■ Task statement ■
Your copy should hold exactly the lines from the one containing "The width and" through the last line of the entries, and no pictures.
*** Material provided Section Begins ***
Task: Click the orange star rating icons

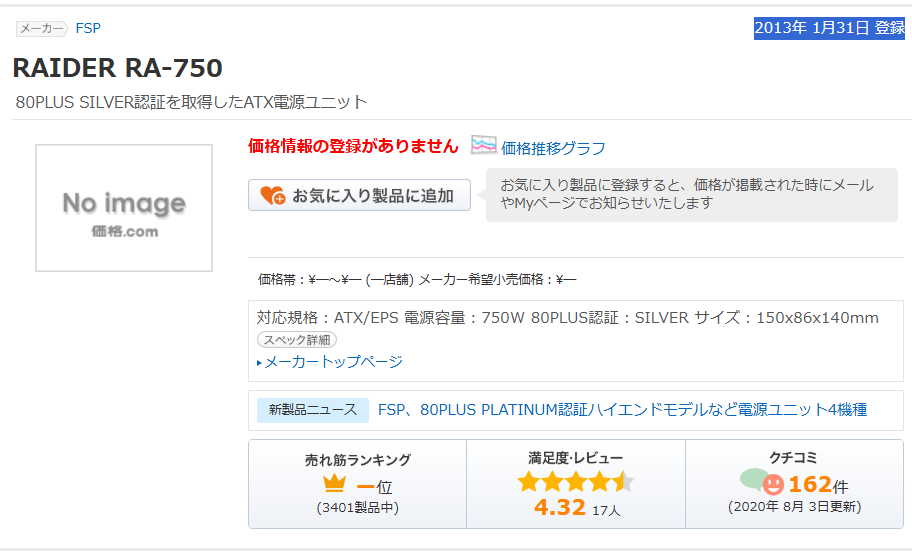Action: (575, 483)
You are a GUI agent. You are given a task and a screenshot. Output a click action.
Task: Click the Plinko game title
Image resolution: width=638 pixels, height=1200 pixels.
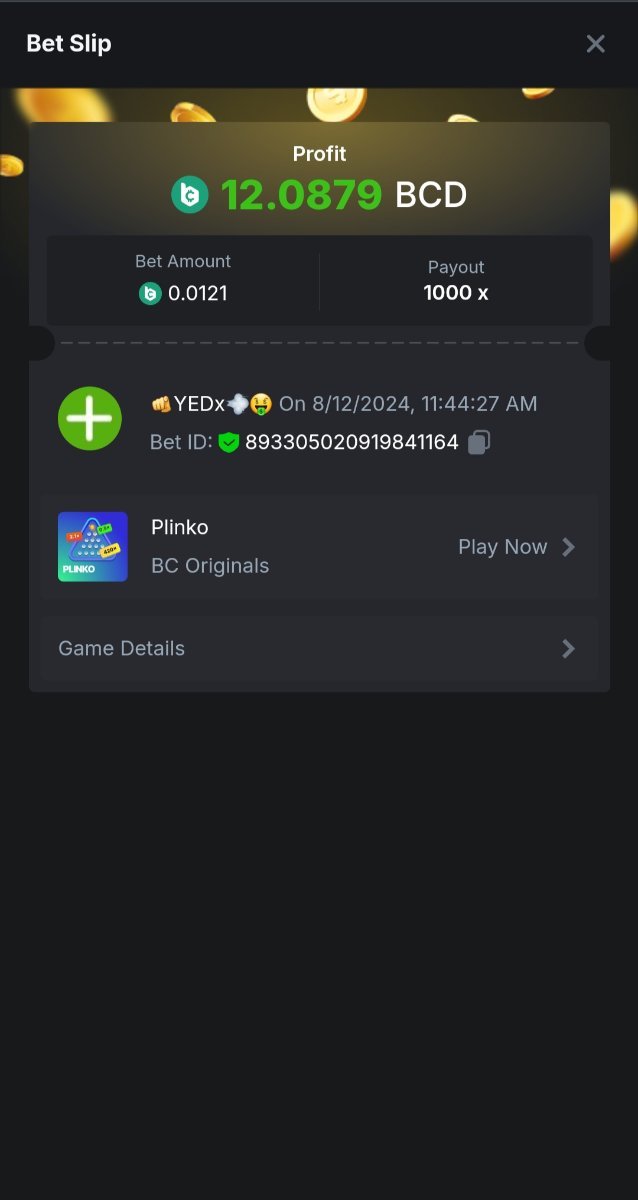180,527
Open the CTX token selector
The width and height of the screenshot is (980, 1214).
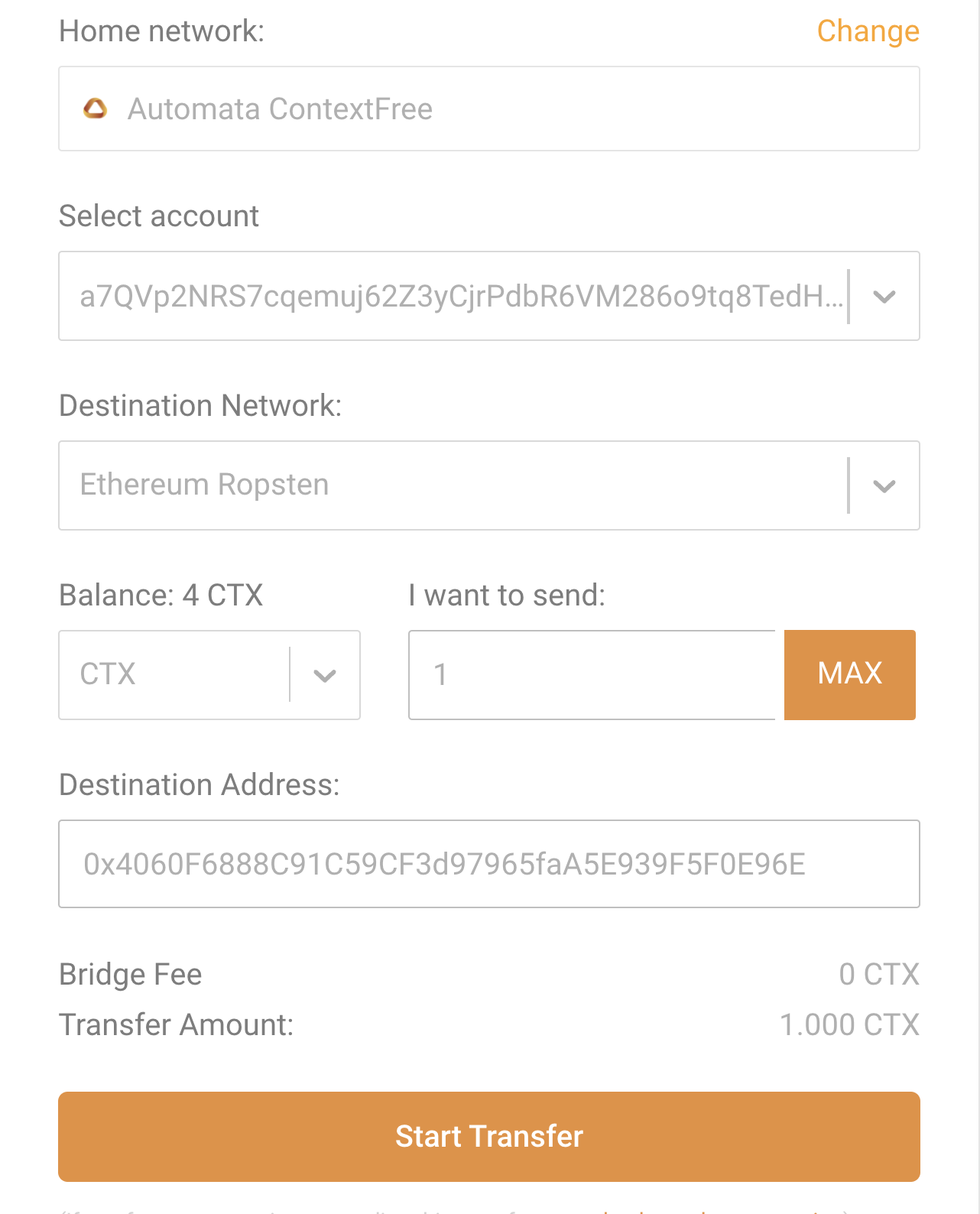pos(209,675)
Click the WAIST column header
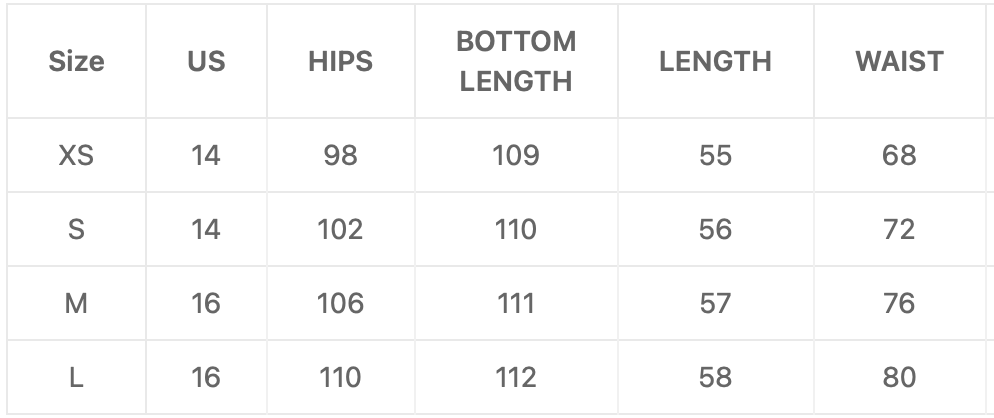 point(899,62)
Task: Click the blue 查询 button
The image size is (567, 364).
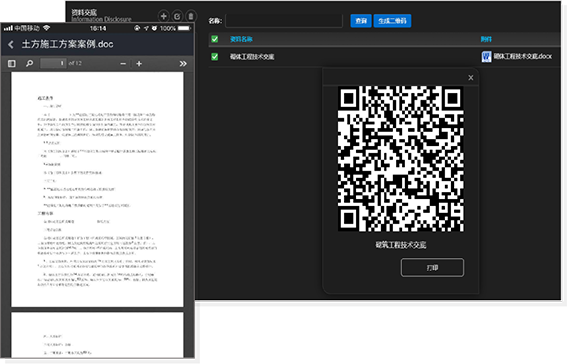Action: pos(361,21)
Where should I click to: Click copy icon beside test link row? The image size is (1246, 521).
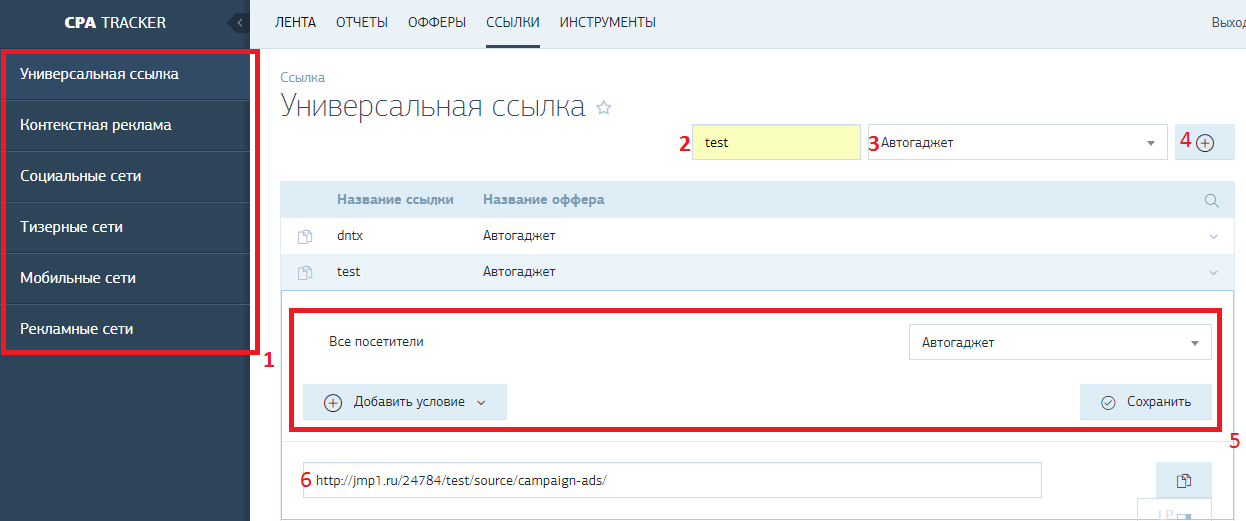tap(305, 272)
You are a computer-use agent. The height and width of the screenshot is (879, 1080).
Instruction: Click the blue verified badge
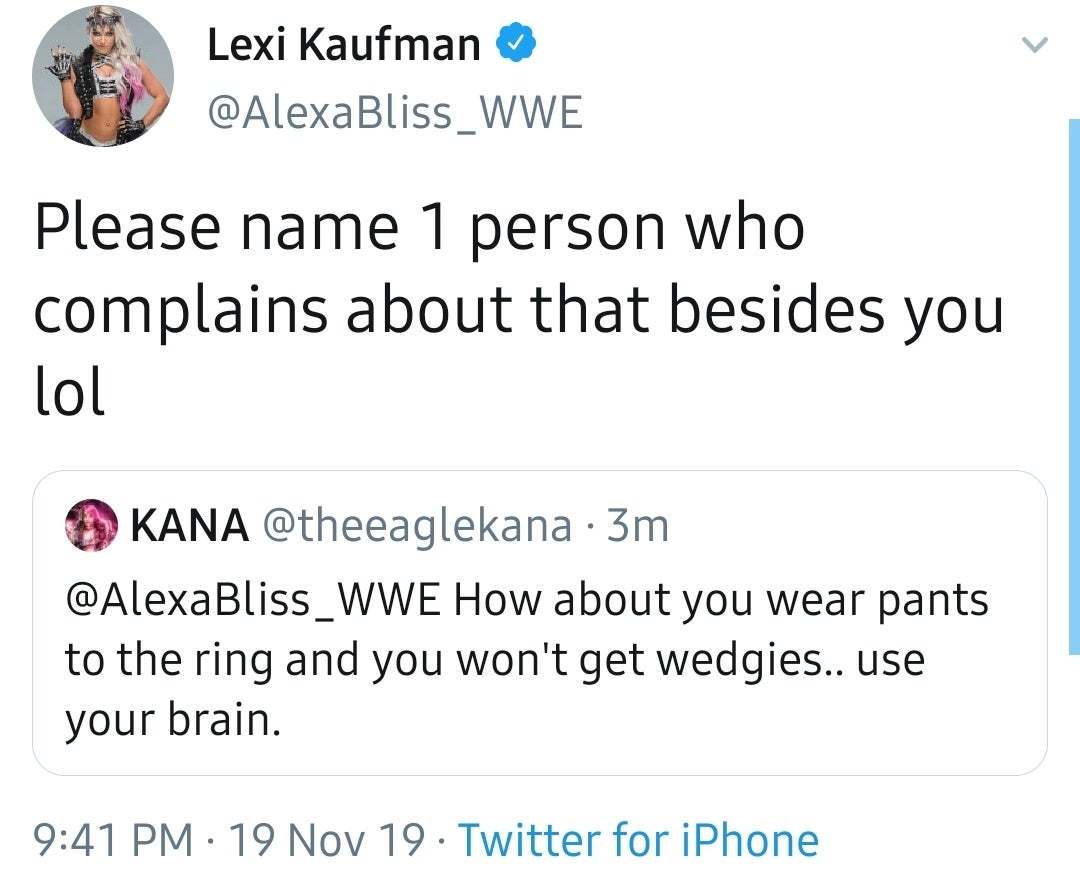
*** Material provided Section Ends ***
■ Output for this exercise ■
The width and height of the screenshot is (980, 1214).
pos(209,675)
Click the WAIST column header
 point(899,62)
Task: Click the blue 查询 button
The image size is (567, 364).
Action: pos(361,21)
Where should I click to: Click copy icon beside test link row? The image size is (1246, 521).
tap(305, 272)
You are a computer-use agent. The height and width of the screenshot is (879, 1080).
Instruction: Click the blue verified badge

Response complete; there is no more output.